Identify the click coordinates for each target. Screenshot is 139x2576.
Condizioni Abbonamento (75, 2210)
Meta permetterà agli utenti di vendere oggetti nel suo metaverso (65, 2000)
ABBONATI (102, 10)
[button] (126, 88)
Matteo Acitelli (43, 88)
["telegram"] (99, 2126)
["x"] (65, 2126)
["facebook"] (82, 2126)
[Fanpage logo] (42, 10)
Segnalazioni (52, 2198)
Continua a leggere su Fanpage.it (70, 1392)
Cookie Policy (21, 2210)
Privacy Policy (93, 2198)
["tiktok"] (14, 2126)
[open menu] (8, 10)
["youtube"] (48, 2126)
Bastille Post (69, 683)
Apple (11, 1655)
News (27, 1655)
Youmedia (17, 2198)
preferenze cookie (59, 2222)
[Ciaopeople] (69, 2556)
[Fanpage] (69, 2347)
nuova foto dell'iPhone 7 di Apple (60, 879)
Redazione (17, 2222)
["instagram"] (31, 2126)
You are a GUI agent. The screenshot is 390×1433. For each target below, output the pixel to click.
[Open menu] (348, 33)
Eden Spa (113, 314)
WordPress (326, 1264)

...

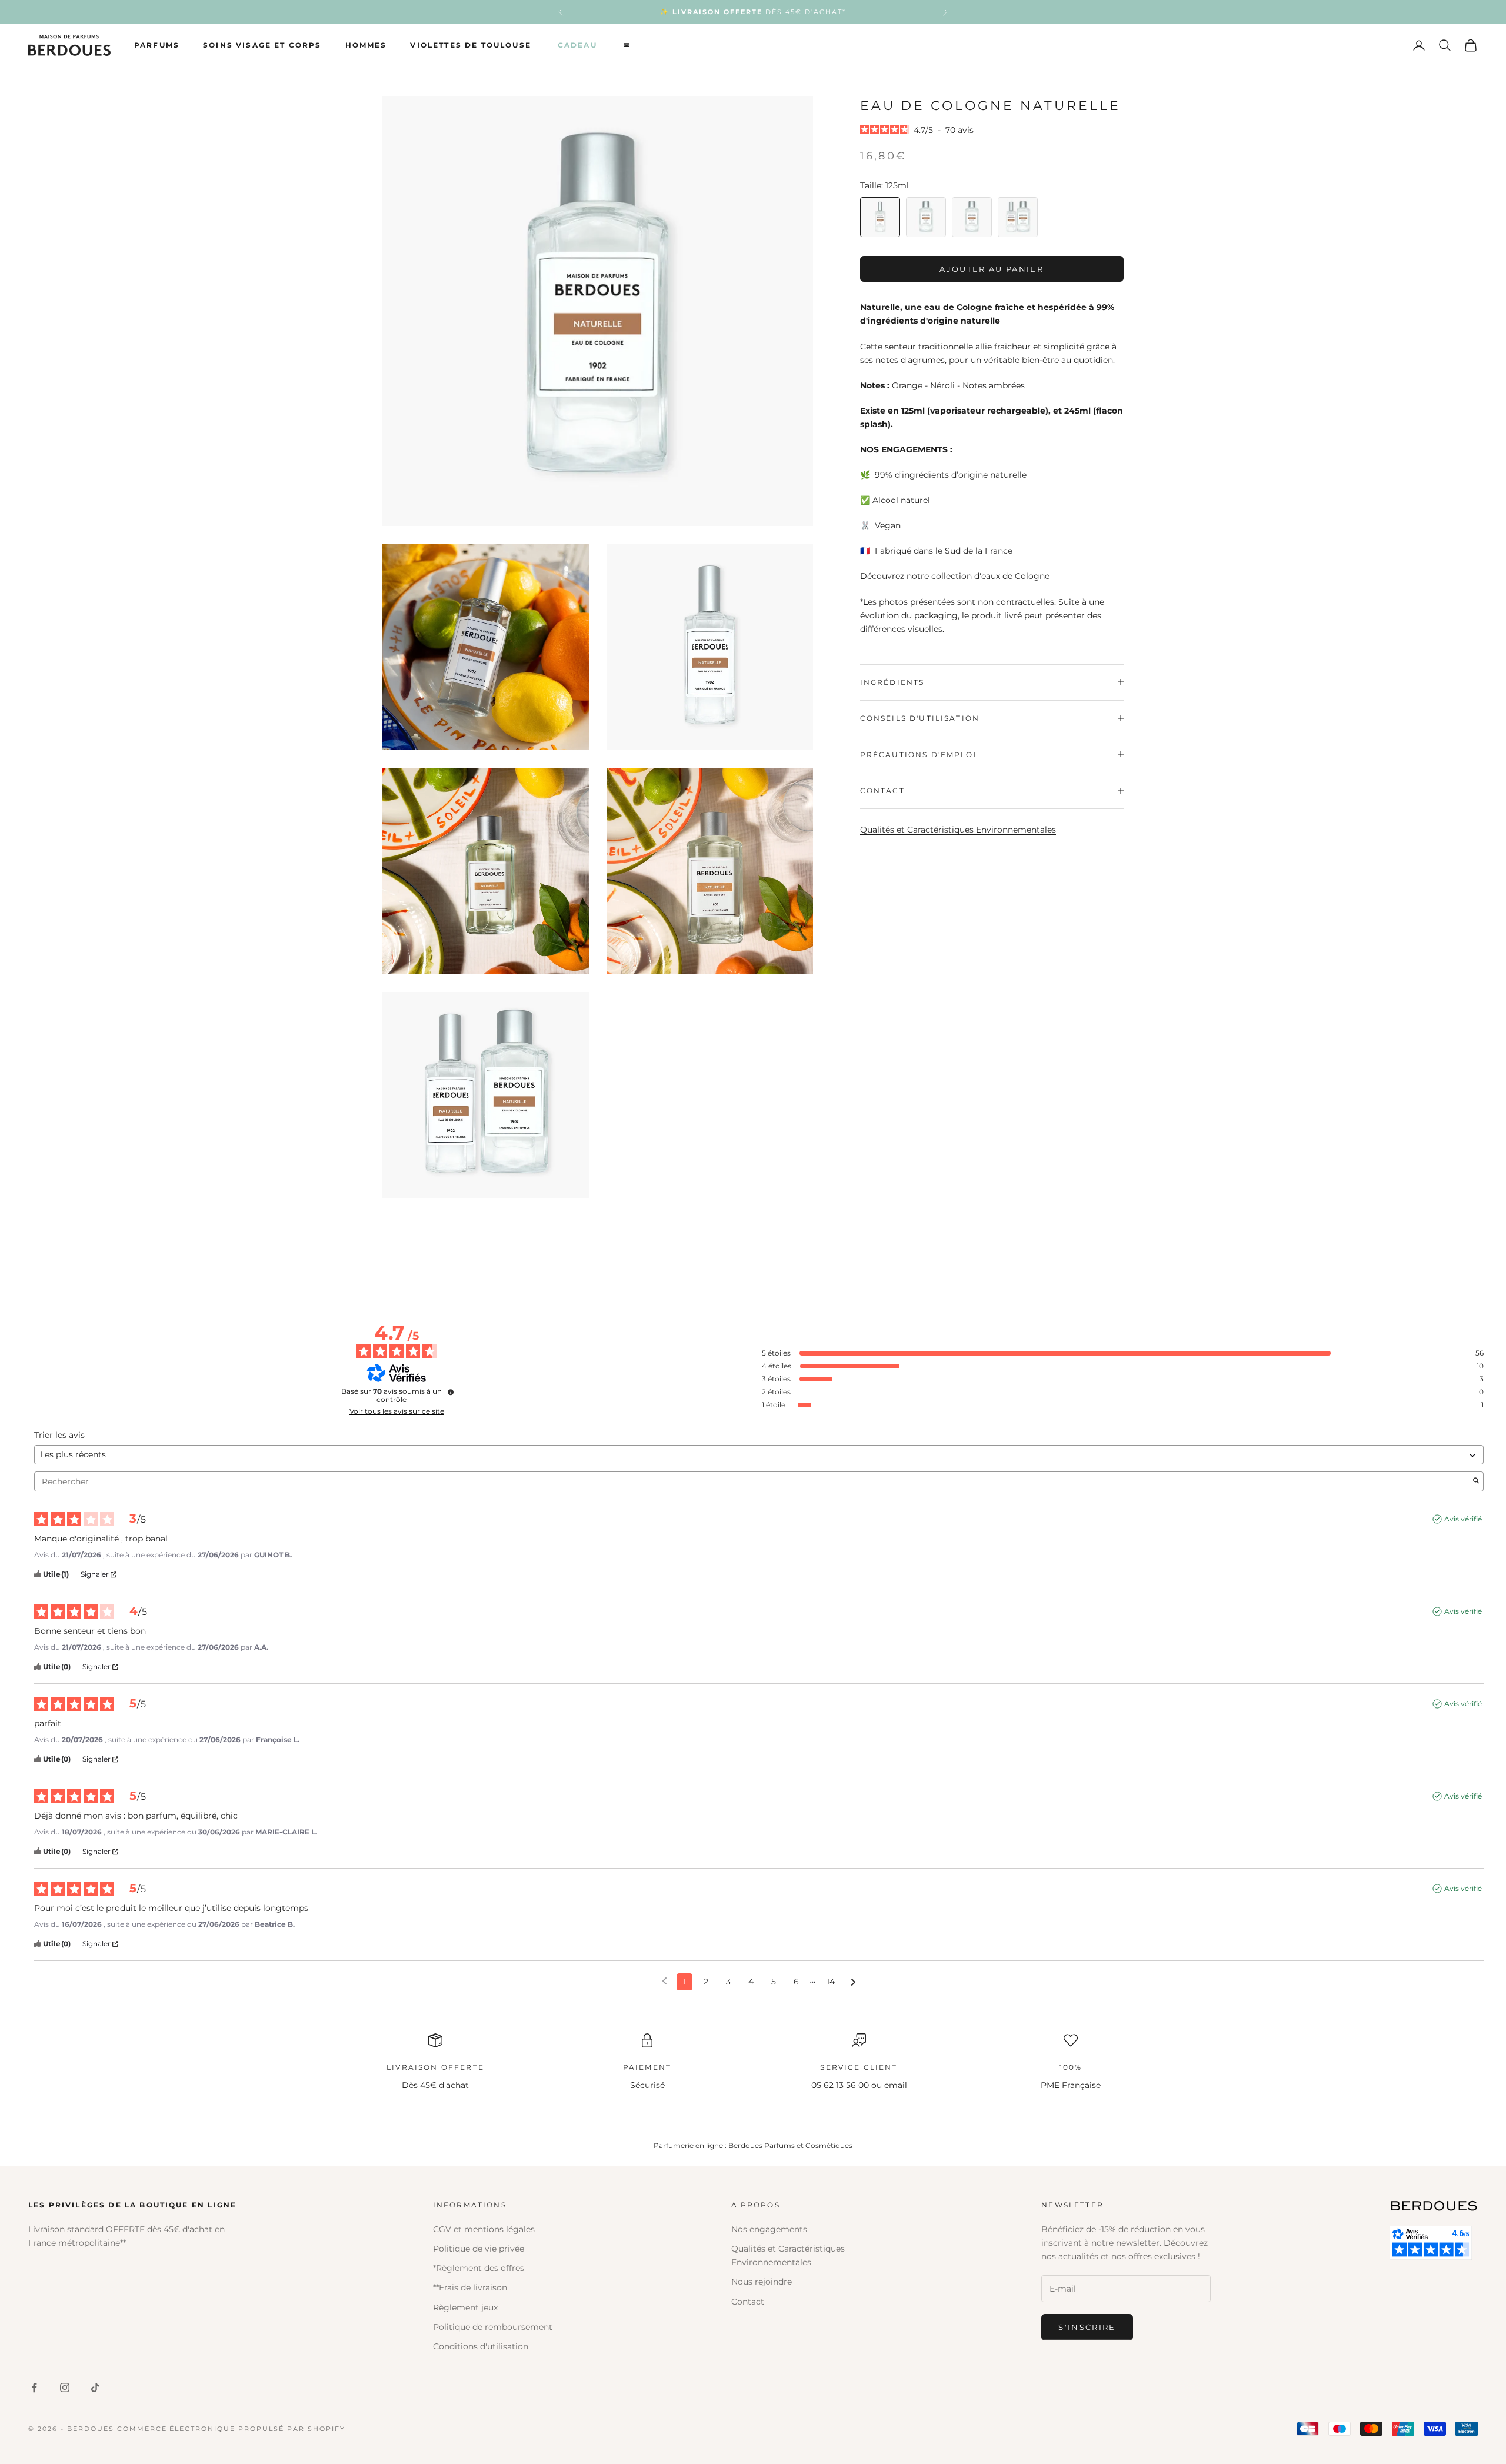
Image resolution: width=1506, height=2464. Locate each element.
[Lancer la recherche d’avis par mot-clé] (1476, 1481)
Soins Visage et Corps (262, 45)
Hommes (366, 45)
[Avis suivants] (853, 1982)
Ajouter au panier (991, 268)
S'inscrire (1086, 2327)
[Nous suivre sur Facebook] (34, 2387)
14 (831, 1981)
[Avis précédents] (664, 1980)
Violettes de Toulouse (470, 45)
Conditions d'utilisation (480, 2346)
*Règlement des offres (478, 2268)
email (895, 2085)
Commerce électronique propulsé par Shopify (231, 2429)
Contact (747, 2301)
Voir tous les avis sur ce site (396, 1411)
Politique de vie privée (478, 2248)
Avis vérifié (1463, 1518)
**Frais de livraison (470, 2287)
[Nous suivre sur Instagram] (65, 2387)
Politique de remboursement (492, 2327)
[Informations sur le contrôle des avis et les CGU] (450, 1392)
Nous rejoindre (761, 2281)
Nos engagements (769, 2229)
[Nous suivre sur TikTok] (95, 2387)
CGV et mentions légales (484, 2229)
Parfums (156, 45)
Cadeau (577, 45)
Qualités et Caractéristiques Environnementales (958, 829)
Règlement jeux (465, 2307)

---

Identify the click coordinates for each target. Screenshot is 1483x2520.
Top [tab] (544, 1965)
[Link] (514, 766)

▶ **What the task asks**:
Supply the number of lines above that contain the word "Règlement", and nothing else.

▶ **Answer to the exercise**:
2